Soc. 2. [Relates that there shall be three trustees at large, one from the eastern shore and one from the western shore and also a trustee from the District of Columbia.]

SEC. 4. [Relates that honorary members may be chosen by the board from among the citizens of other States.] (Passed March 10, 1858.)

Laws, 1864, chapter 90: SECTION Í. That the following sections relating to colleges for the benefit of agriculture and the mechanic arts be added to the article "Schools," of the Code of Public General Laws entitled "An act assenting to the provisions of the act of Congress donating lands to the several States and Territories for the benefit of education."

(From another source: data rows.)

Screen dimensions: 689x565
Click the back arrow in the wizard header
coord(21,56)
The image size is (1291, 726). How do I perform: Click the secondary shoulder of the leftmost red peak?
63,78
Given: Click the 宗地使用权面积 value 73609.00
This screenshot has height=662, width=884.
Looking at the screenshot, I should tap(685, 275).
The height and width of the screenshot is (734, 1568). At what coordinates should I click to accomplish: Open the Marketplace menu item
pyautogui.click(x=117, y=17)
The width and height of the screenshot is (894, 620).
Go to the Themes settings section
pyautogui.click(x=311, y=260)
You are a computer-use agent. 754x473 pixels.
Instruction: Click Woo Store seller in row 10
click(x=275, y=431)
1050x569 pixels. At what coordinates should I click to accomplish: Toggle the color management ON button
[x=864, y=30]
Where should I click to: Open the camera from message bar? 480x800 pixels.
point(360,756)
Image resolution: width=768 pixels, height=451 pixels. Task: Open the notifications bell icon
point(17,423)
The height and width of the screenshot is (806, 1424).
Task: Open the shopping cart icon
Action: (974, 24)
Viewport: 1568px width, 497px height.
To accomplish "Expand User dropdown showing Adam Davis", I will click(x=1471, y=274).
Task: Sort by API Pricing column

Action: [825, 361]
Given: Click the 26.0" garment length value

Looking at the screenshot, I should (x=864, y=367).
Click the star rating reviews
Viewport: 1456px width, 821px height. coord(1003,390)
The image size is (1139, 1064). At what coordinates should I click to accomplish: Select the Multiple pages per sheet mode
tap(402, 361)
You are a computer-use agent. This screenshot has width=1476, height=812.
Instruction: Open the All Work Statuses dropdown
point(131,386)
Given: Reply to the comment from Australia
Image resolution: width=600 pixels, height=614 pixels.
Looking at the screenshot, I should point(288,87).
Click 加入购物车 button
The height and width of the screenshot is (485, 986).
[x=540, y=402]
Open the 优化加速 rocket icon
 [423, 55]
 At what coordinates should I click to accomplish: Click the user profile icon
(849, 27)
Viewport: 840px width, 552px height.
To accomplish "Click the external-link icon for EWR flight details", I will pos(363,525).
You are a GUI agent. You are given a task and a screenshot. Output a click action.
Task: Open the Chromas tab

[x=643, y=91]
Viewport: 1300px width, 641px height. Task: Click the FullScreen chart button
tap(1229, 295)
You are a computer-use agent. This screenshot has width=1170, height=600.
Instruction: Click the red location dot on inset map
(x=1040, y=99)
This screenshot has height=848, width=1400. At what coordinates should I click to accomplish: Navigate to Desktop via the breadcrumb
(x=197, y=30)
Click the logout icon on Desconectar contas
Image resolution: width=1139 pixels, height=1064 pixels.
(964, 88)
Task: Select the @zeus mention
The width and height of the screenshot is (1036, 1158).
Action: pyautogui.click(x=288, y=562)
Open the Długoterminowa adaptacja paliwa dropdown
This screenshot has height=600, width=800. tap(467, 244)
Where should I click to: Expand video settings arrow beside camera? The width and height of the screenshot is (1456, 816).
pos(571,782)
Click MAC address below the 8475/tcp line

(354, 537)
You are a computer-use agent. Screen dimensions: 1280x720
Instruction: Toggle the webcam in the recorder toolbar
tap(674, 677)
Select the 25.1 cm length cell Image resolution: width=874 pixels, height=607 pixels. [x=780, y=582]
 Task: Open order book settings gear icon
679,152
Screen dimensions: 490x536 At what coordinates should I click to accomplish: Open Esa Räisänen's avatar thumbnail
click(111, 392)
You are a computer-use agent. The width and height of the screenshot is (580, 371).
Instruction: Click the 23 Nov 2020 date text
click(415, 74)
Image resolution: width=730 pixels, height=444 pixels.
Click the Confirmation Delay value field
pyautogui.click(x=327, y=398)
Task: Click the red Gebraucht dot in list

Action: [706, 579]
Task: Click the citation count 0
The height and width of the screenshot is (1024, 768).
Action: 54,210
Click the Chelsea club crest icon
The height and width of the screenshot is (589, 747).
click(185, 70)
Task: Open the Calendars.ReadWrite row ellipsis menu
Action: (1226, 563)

SEC. 17. The State of Maryland hereby declares its acceptance of the provisions of an act passed by the Congress of the United States, entitled "An act donating public lands to the several States and Territories which may provide colleges for the benefit of agriculture and mechanic arts." approved July 2, 1862; and the governor is hereby authorized to give such notice of the said acceptance as may be proper.

SEC. 18. The comptroller of the treasury is hereby authorized to receive from the proper authorities of the United States the land scrip to be issued for the lands granted to this State by the said act of Congress, and to give all necessary receipts and acknowledgments for the scrip which may be received by him.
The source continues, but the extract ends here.